Evaluation of the potential for QTc prolongation in patients with solid tumors receiving nivolumab

Purpose: The fully human monoclonal antibody nivolumab binds to the programmed death-1 (PD-1) receptor, blocking interactions between PD-1 and its ligands on tumor cells and preventing T cell exhaustion in patients with cancer. The potential for corrected QT interval (QTc) prolongation was assessed in a subset of patients enrolled in a phase 2 dose-ranging study of nivolumab. Methods: Triplicate 12-lead electrocardiograms (ECGs) obtained predose and post-dose were assessed by an independent ECG core laboratory. QTc derived from Fridericia's formula (QTcF) was evaluated by central tendency, categorical, and concentration-response analyses. Results: No patients had QTcF intervals or changes from baseline in QTcF (ΔQTcF) exceeding prespecified thresholds indicating borderline or prolonged QTcF (>480 ms) or ΔQTcF (>60 ms).

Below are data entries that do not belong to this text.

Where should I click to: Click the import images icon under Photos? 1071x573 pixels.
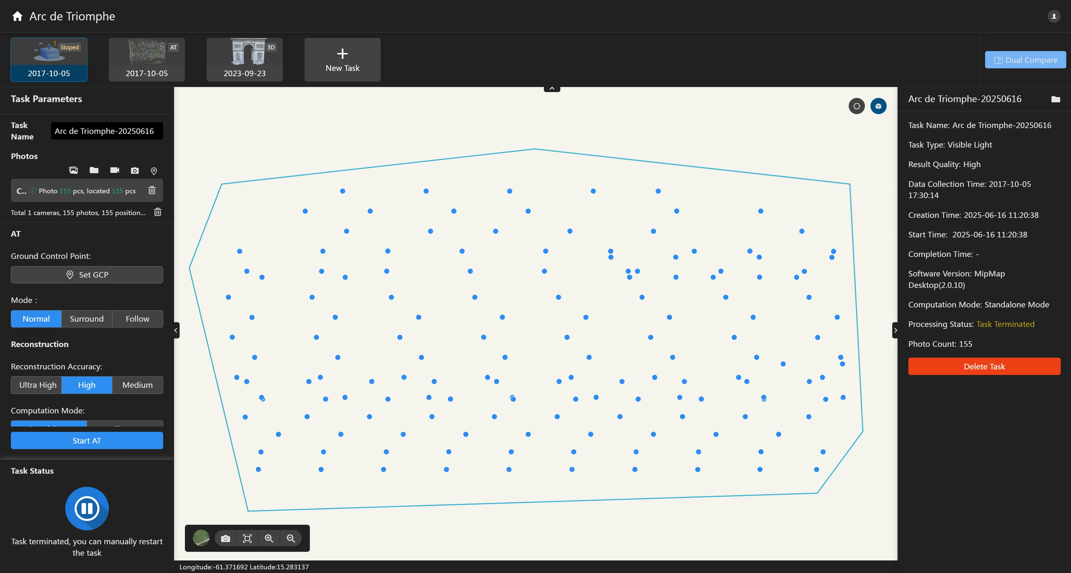[73, 170]
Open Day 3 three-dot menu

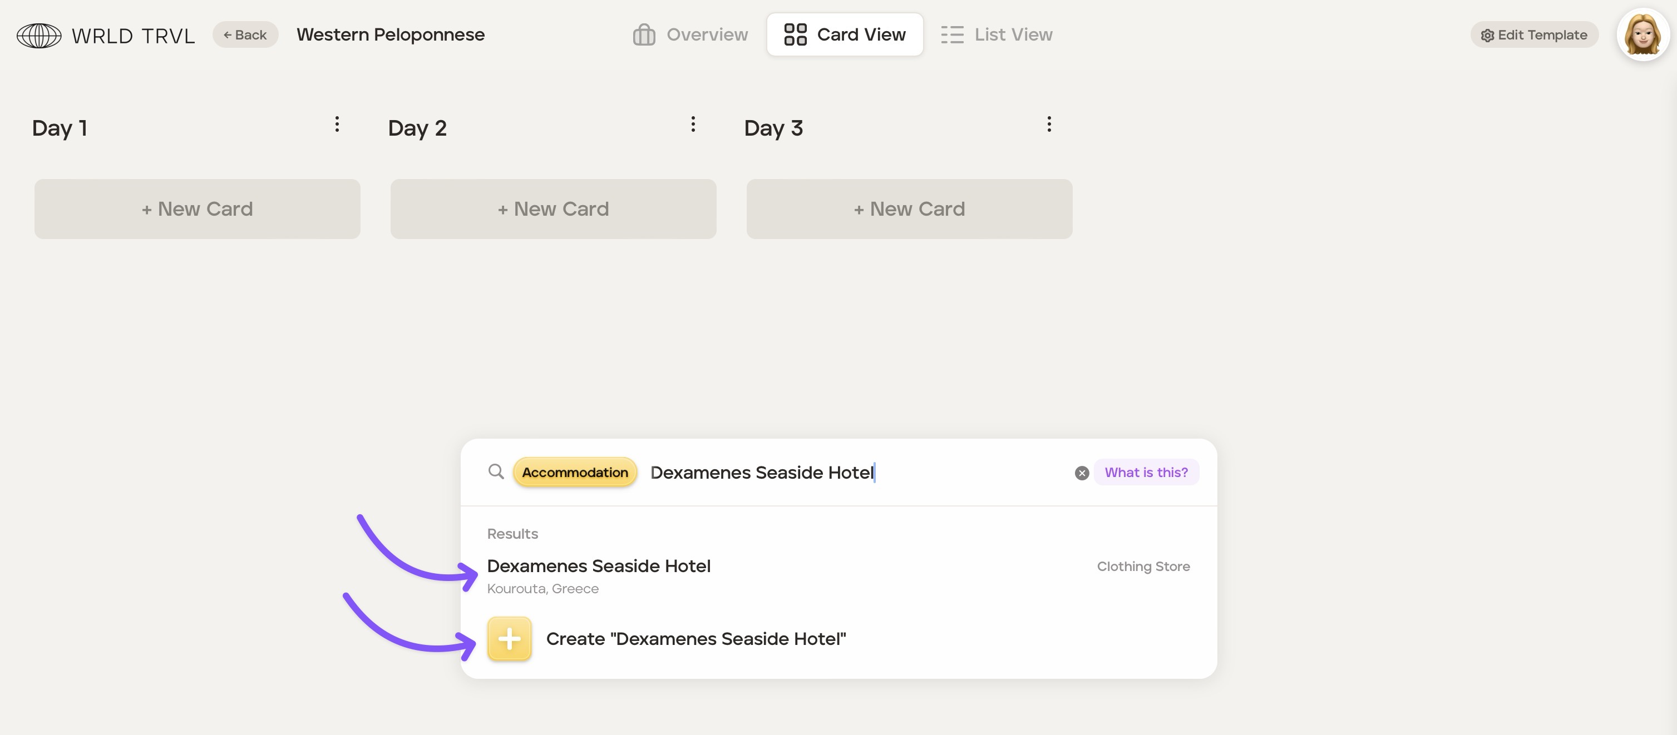[1049, 124]
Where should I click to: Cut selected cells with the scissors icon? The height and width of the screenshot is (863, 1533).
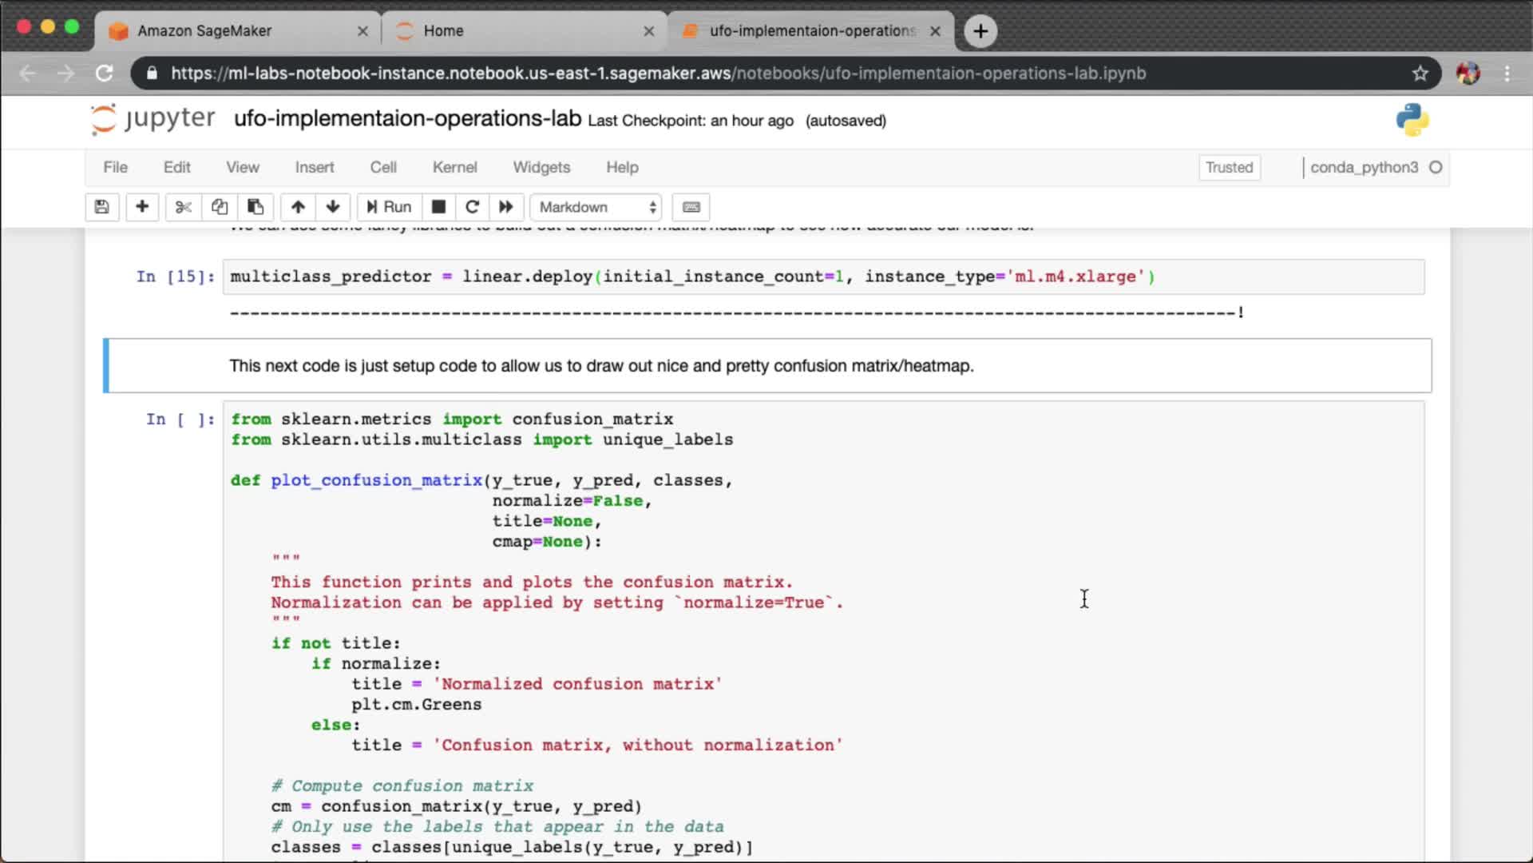click(x=183, y=207)
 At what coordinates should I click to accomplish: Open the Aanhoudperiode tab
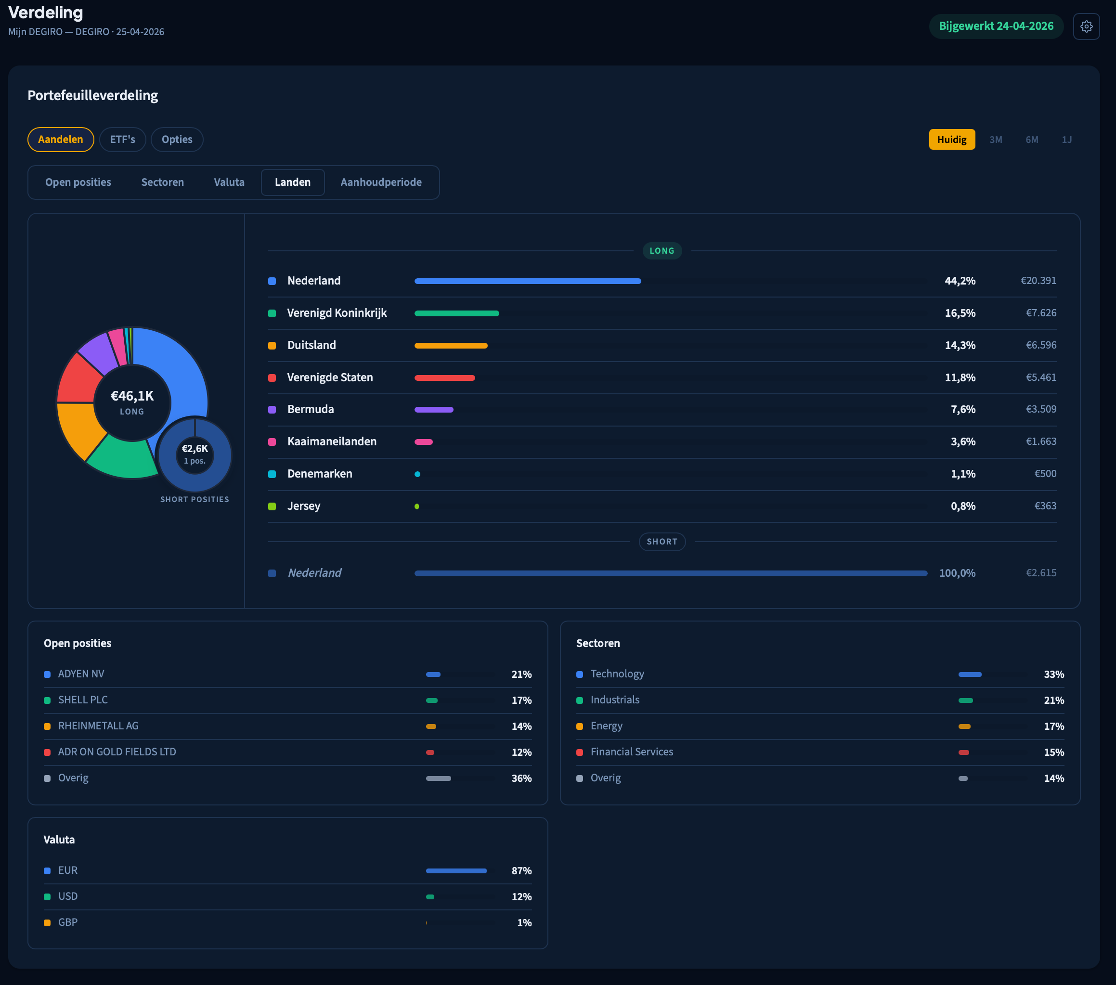click(x=381, y=182)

Among 146 patients randomized to nivolumab 0.3, 2.0, or 10.0 mg/kg every 3 weeks, the maximum increases in mean (±SD) ΔQTcF at any time point were 4.9 (±13.4), 1.2 (±10.1), and 2.0 (±8.9) ms, respectively. There was no relationship between ΔQTcF and nivolumab serum concentration and no association between predicted maximum ΔQTcF and mean maximum nivolumab concentration in any dosage group. Conclusion: Results of these intensive ECG analyses indicate that nivolumab has no clinically meaningful effect on QTc interval when administered at doses up to 10.0 mg/kg.